Tuesday, November 06, 2007

Choosing a programming environment

I have no religion when it comes to choosing programming environments. I used to use emacs a lot when I was working in Cisco. Most of the work I did was in C, and emacs/etags let me do powerful things and focus on programming rather than on the writing of programs. If you get what I mean...

At IBM, I persisted in using emacs because a) it was better than notepad b) it was a familiar beast and I had all sorts of customisations and c) the latest WebSphere Portal would not run except on the command line, so no IDE made sense.

And then it became possible to use Eclipse. with its command completions and refactoring, and code-snippet templates for things like for_loops, it let me operate with a much higher level of programming concepts than emacs ever did.

And now, working with nokia phones, I have been starting to learn python.
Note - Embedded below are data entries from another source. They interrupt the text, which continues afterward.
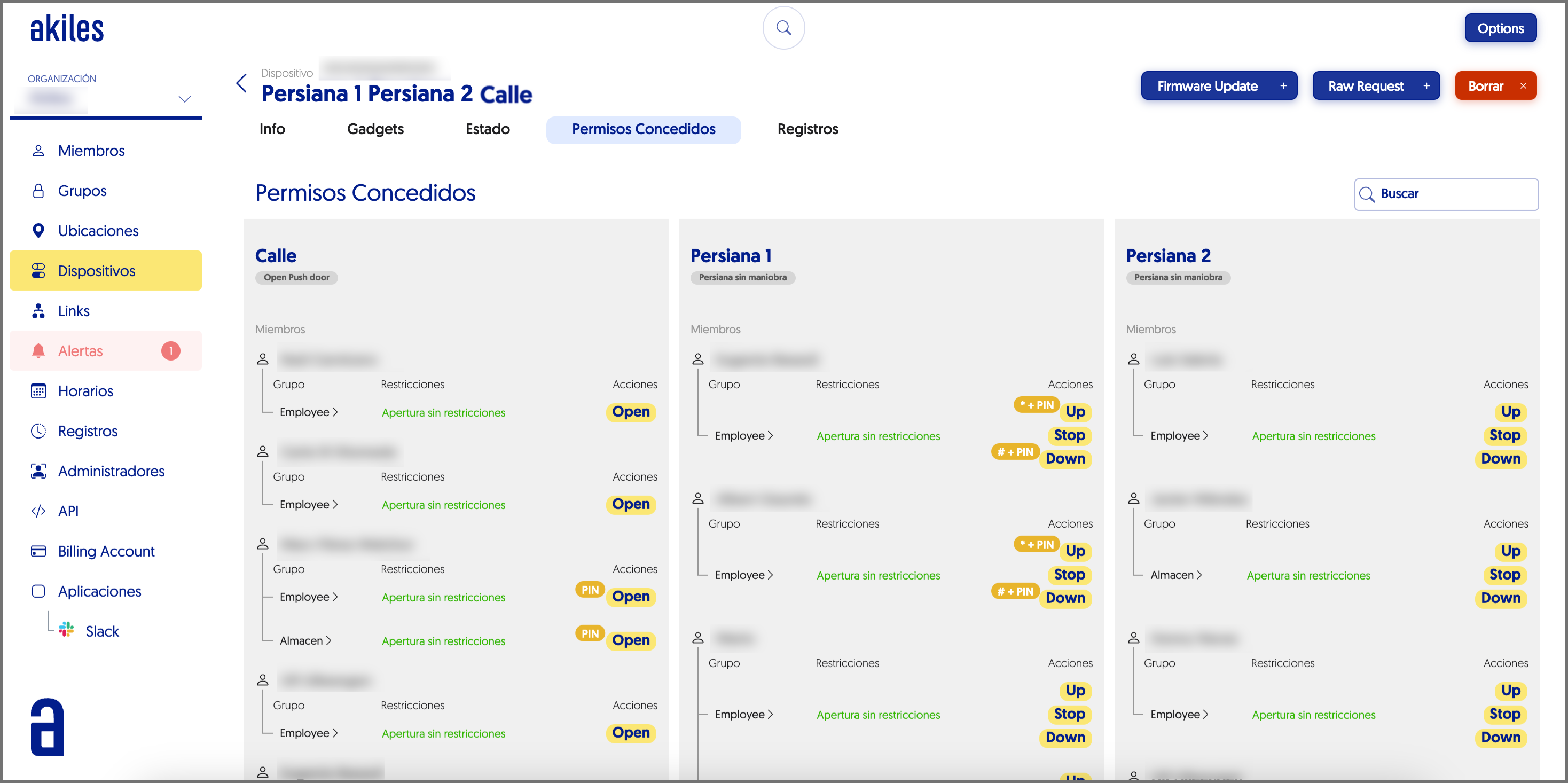Click the Slack logo icon in sidebar
Image resolution: width=1568 pixels, height=783 pixels.
click(x=66, y=630)
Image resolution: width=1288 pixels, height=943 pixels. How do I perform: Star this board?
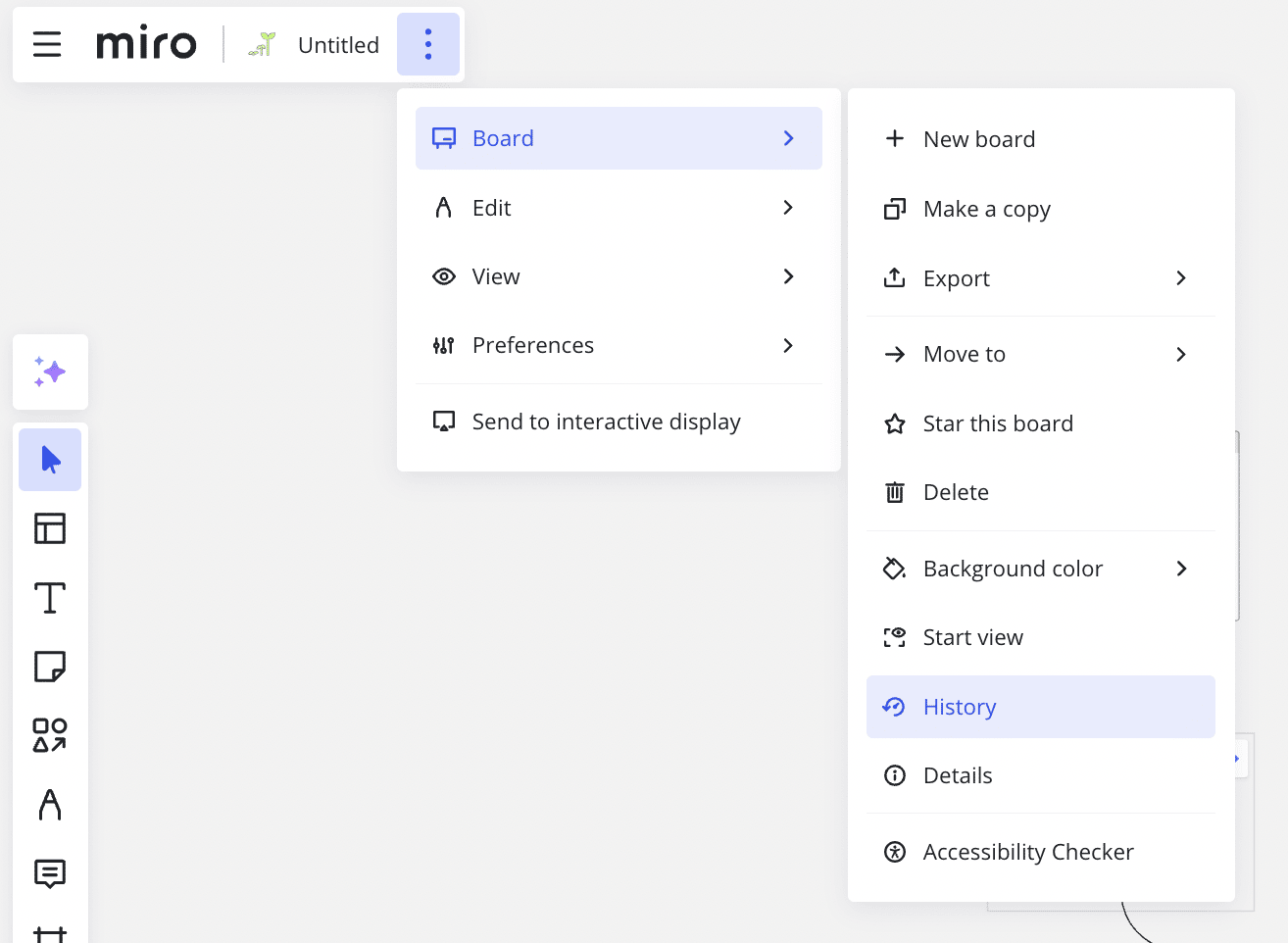pyautogui.click(x=997, y=423)
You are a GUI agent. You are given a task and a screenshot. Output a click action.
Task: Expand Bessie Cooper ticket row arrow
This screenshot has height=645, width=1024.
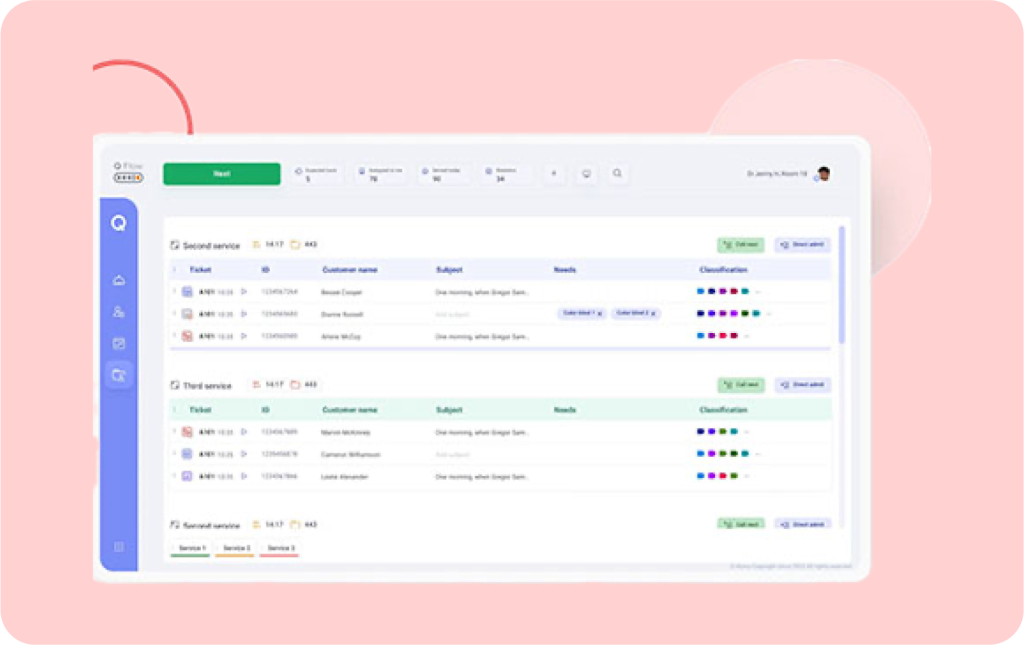[x=244, y=292]
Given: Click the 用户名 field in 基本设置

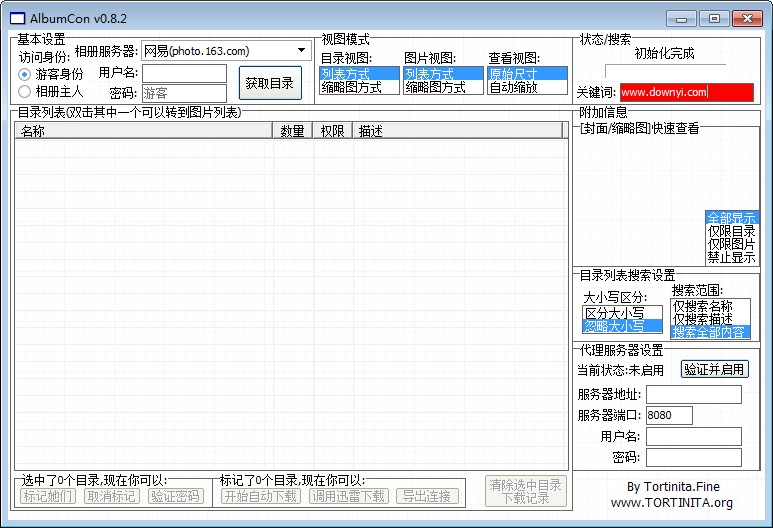Looking at the screenshot, I should 184,73.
My first reaction was to look for an eclipse python plugin - which had now supplanted emacs as my favourite editor. There is one, including one for directly writing progs. that work on the nokias.
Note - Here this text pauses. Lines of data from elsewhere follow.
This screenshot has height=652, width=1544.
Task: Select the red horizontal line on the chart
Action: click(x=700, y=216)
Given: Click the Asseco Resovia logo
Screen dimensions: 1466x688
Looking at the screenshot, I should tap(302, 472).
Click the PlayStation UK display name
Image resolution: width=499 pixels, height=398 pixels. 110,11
But then, I came across the enhanced python-mode for emacs. This offers something that must be an obvious feature for every scripting language -- the ability to run each line of my python prog. with just a single hotkey made me switch back to emacs. PyDev hardly has the same sort of functionality.

Lesson to myself: For each problem, choose tools that have a good community already using them. That way you can actually focus on the problem rather than become a language lawyer, advocating new approaches and building the tools needed for your problem, rather than working on the problem solution itself.